Under Gil’s care and close supervision I pack on ten pounds of muscle by August 1990.

We go to New York for the U.S. Open and I feel lean and rangy and dangerous. I take out Andrei Cherkasov, from the Soviet Union, in an easy three-setter. I punch and scratch my way to the semis, beat Becker in four furious sets, and still have plenty of rocket fuel in my tank. Gil and I drive back to the hotel and watch the other men’s semi to see who I’ll get tomorrow.

McEnroe or Sampras.

It doesn’t seem possible, but the kid I thought I’d never see again has reconstituted his game. And he’s giving McEnroe the fight of his life. Then I realize he’s not giving McEnroe a fight—McEnroe is giving him a fight, and losing. My opponent tomorrow, incredibly, will be Pete.

The camera moves close on Pete’s face, and I see that he has nothing left. Also, the commentators say his heavily taped feet are covered with blisters. Gil makes me drink Gil Water until I’m ready to throw up, and then I go to bed with a smile, thinking about all the fun I’m going to have, running Pete’s ass off.

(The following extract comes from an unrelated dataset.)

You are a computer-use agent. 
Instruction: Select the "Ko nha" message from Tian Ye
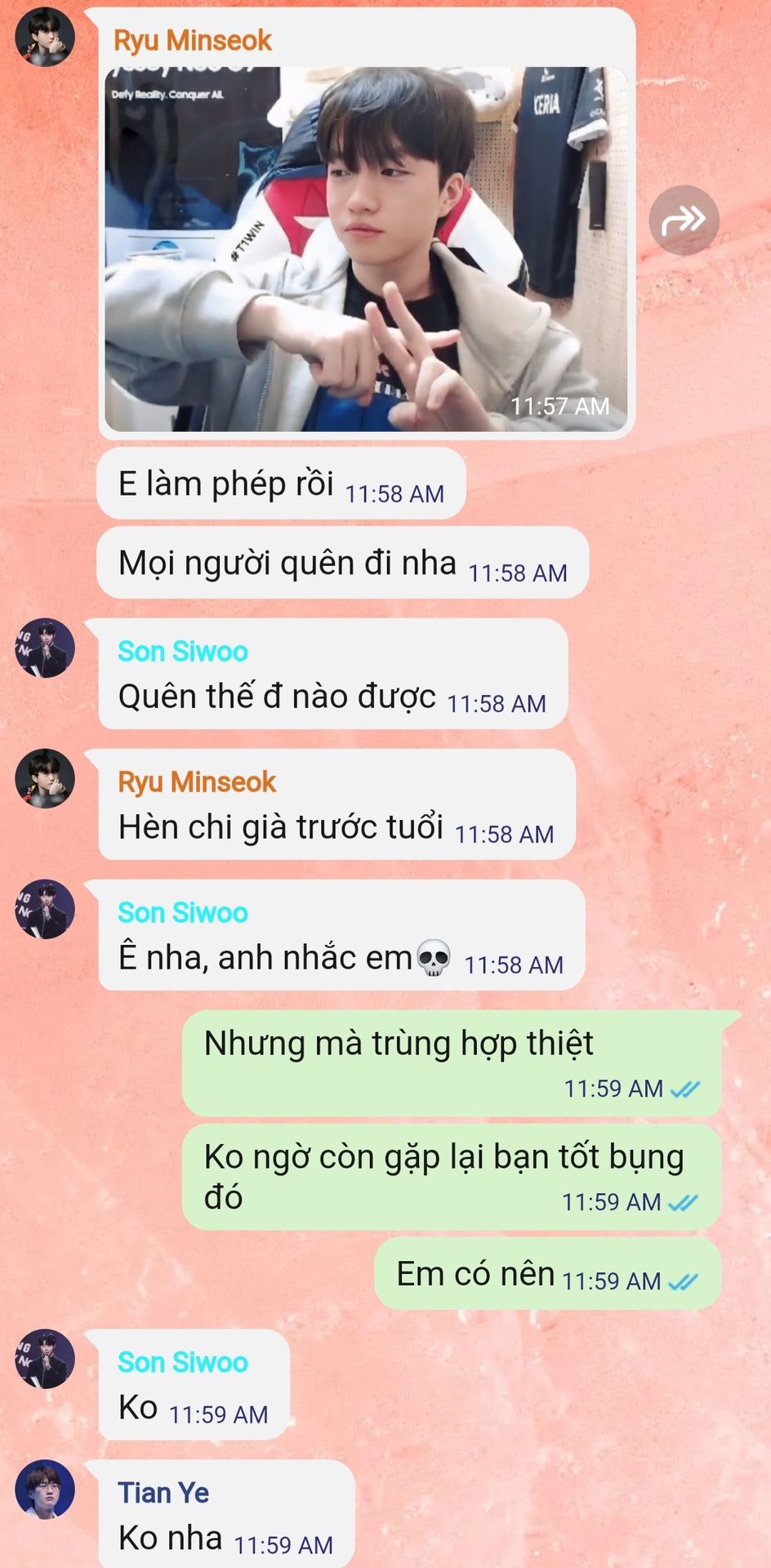(x=227, y=1512)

I’ll have him sprinting from side to side, left to right, from San Francisco to Bradenton, until those blisters bleed. I think of my father’s old maxim: Put a blister on his brain. Calm, fit, cocksure, I sleep like a pile of Gil’s dumbbells.

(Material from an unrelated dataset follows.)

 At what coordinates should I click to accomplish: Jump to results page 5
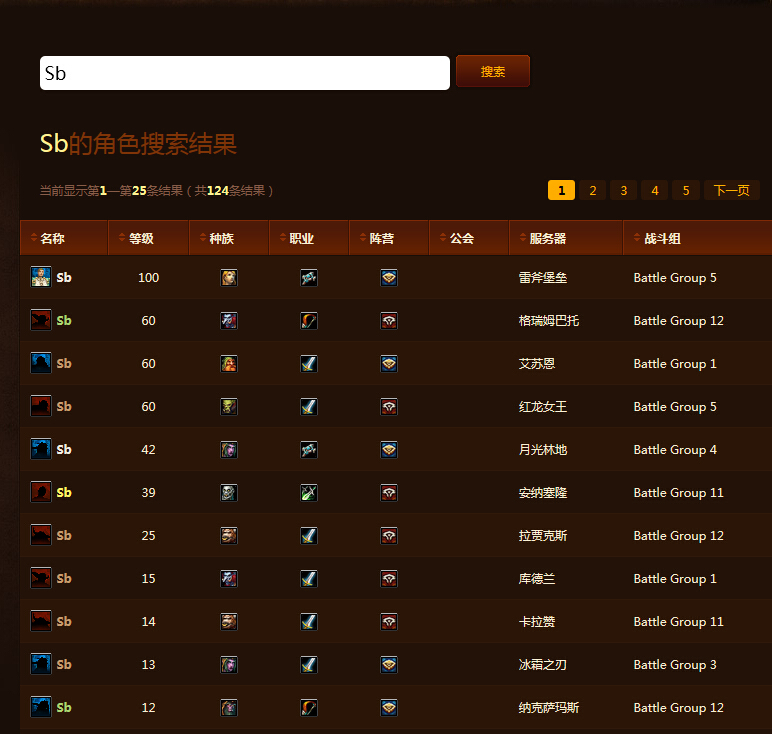686,191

In the morning I feel ready to play a ten-setter. I have no hairpiece issues—because I’m not wearing my hairpiece. I’m using a new, low-maintenance camouflaging system that involves a thicker headband and brightly colored highlights. There’s simply no way I can lose to Pete, that hapless kid I watched with sympathy last year, that poor klutz who couldn’t keep the ball in the court.


Then a different Pete shows up. A Pete who doesn’t ever miss. We’re playing long points, demanding points, and he’s flawless. He’s reaching everything, hitting everything, bounding back and forth like a gazelle. He’s serving bombs, flying to the net, bringing his game right to me. He’s laying wood to my serve. I’m helpless. I’m angry. I’m telling myself: This is not happening.

Yes, this is happening.

No, this cannot be happening.

Then, instead of thinking how I can win, I begin to think of how I can avoid losing. It’s the same mistake I made against Gómez, with the same result. When it’s all over I tell reporters that Pete gave me a good old-fashioned New York street mugging. An imperfect metaphor.

Yes, I was robbed. Yes, something that belonged to me was taken away. But I can’t fill out a police report, and there is no hope of justice, and everyone will blame the victim.

HOURS LATER MY EYES FLY OPEN. I’m in bed at the hotel. It was all a dream. For a splendid half second I believe that I must have fallen asleep on that breezy hill while Philly and Nick were laughing about Pete’s ruined game. I dreamed that Pete, of all people, was beating me in the final of a slam.

But no. It’s real. It happened. I watch the room slowly grow lighter, and my mind and spirit grow palpably darker.

13

EVER SINCE WENDI CAME to watch me film the Image Is Everything commercial, she and I have been a couple. She travels with me, takes care of me. We’re a perfect match, because we grew up together, and we figure we can keep growing up together. We come from the same place, want the same things. We love each other madly, though we agree that ours should be an open relationship—her word. She says we’re too young to make a commitment, too confused. She doesn’t know who she is. She grew up Mormon, then decided she didn’t believe the tenets of that religion. She went to college, then discovered that it was the completely wrong college for her. Until she knows who she is, she says, she can’t give herself to me completely.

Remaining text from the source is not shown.